- 3/4 cup flour
- 1 cup of regular sugar
- 1/4 cup unsweetened cocoa powder, sifted
- 1 teaspoon baking powder
- 1/4 tsp salt
- 4 ounces butter, melted
- 2 large free range eggs, beaten
- 2 teaspoons vanilla
- 1/2 cup chopped toasted pecans
- 2 handfuls of mini marshmallows
FOR THE fROSTING:
- 2 ounces butter, melted (1/4 cup)
- 1 ounce cocoa powder, sifted (1/4 cup)
- 2 ounces evaporated milk (1/4 cup)
- 1 cup powdered sugar, sifted (8 ounces)
HOW TO MAKE:
- Preheat the oven to 350º. Butter a 9 inch spring form pan set aside.

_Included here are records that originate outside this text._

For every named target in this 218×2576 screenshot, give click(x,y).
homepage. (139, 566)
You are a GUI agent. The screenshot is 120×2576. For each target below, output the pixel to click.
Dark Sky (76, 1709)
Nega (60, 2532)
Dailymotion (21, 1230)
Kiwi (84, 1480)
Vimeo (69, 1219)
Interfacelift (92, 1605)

- Whisk together the flour, sugar, cocoa powder, baking powder and salt in a bowl. Beat together the butter, eggs and vanilla. Add to the dry ingredients and mix until smooth. Stir in the toasted nuts. Pour into the prepared pan.
- Bake on a middle shelf of the oven for 25 to 30 minutes, or until a toothpick inserted in the center comes out clean. Immediately sprinkle the marshmallows on top and return to the oven for a few minutes to melt the marshmallows. Remove from the oven and carefully spread the chocolate frosting over top.
- To make the chocolate frosting mix all ingredients together in a bowl, beating with an electric whisk until smooth and thick. Spread on the hot marshmallows. Let cool completely. Cut into wedges to serve.